2) Even if you are significantly more qualified than the person hired for the position, the hiring manager can still give a subjective opinion such as "the personality was a better fit for the position." This may be a reasonable excuse for placing someone less qualified in a position from a legal standpoint. No, it does not sound fair, but the employment law in an at-will state is not designed to help the employee. The employers know that the "ball" is in their court.
About Equal Employment Opportunity: Don't count on it.
Especially not at Carolinas Healthcare System, one of the largest employers in the North Carolina Western region.
If you are considering working for Carolinas Healthcare System, you should find out the answers to the following questions:
1) What is their CHS employee turnover rate?

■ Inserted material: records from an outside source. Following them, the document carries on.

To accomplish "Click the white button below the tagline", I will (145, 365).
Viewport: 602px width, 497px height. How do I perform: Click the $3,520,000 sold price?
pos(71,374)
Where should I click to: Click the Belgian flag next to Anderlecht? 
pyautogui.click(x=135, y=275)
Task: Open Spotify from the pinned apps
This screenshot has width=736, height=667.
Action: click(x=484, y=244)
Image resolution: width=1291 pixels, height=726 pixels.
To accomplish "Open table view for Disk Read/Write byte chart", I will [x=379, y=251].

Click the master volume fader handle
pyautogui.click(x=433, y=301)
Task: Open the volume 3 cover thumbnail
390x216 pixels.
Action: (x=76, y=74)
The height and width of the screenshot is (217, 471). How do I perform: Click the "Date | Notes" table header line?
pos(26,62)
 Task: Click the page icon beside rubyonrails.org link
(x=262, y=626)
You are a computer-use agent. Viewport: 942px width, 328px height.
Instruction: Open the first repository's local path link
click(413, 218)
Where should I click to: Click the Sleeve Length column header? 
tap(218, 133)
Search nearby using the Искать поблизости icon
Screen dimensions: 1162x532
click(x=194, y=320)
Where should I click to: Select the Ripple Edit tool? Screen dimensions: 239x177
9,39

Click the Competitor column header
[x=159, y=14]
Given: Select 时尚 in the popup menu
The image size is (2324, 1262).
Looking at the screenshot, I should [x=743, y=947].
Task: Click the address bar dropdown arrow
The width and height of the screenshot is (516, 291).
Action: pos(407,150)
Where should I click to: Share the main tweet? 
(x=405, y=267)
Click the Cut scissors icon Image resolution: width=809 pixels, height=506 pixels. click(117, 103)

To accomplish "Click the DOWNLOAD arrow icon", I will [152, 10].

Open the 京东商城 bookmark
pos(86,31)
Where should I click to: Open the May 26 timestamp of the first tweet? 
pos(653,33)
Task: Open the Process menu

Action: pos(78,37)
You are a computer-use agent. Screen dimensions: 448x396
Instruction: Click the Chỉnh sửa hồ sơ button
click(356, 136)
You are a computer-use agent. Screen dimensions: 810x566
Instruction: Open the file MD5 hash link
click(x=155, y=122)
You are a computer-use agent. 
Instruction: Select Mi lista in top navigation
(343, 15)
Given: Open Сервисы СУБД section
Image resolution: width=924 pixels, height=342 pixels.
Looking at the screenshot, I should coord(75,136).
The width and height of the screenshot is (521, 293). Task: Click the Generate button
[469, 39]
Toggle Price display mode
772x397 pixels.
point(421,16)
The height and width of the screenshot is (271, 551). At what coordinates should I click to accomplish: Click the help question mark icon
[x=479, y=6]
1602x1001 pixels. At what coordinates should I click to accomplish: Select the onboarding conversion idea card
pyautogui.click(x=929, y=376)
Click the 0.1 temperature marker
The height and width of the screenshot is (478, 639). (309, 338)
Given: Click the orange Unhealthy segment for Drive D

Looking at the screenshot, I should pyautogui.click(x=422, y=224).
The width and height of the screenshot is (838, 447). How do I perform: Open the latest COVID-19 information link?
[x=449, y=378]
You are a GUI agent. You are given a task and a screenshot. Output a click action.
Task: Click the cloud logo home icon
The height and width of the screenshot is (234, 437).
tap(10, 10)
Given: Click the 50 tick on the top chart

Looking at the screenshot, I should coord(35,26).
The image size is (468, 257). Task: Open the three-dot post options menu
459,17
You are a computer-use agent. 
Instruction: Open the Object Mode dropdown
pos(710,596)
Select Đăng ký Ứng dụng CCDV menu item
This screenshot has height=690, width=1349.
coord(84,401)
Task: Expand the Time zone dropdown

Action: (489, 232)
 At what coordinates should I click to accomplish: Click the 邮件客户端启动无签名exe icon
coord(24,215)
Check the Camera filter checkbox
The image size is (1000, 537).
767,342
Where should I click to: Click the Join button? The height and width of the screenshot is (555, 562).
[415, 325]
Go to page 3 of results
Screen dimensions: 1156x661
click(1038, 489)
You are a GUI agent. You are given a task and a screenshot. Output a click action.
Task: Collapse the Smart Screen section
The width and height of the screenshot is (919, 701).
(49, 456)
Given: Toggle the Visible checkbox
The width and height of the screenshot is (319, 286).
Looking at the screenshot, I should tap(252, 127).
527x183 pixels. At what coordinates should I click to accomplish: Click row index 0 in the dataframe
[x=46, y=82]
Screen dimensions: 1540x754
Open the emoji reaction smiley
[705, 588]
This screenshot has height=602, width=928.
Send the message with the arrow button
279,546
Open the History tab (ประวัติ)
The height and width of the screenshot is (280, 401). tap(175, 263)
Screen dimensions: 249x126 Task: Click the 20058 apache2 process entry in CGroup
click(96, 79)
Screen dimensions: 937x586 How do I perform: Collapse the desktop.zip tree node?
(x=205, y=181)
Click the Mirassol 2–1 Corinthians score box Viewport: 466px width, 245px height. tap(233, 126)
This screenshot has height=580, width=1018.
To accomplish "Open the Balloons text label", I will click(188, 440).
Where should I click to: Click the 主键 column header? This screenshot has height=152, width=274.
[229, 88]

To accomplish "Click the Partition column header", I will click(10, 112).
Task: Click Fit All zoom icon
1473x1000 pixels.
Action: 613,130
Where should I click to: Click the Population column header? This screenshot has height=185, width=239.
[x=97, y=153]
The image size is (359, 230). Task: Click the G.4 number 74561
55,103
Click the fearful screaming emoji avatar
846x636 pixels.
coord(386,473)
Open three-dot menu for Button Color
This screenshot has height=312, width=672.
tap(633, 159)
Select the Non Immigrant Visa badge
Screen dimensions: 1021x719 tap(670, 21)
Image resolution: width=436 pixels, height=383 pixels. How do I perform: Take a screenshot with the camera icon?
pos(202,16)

2) What is the average seniority of their employees? five years?
3) What is the employee retention rate? (a duplicate way of asking the previous questions)
4) How many EEOC complaints have been filed against CHS over the last ten years?
5) How many CHS employees completed their internal Grievance Resolution Process and how successful is the program to the employee?
6) What is the percentage of part-time (< 24 hours a week) employees versus full-time employees?
7) Will your opinion really matter? Since they are a multi-billion dollar company where employees are considered disposable.
I have posted several articles describing inconsistencies and unfair treatment. As a former CHS employee who was laid off after seven years of service, my opinion did not matter. Sure, part of the CHS corrective action has been to separate individuals from the company. This action solves their immediate problem, but their real source of employment problems are still on the CHS payroll.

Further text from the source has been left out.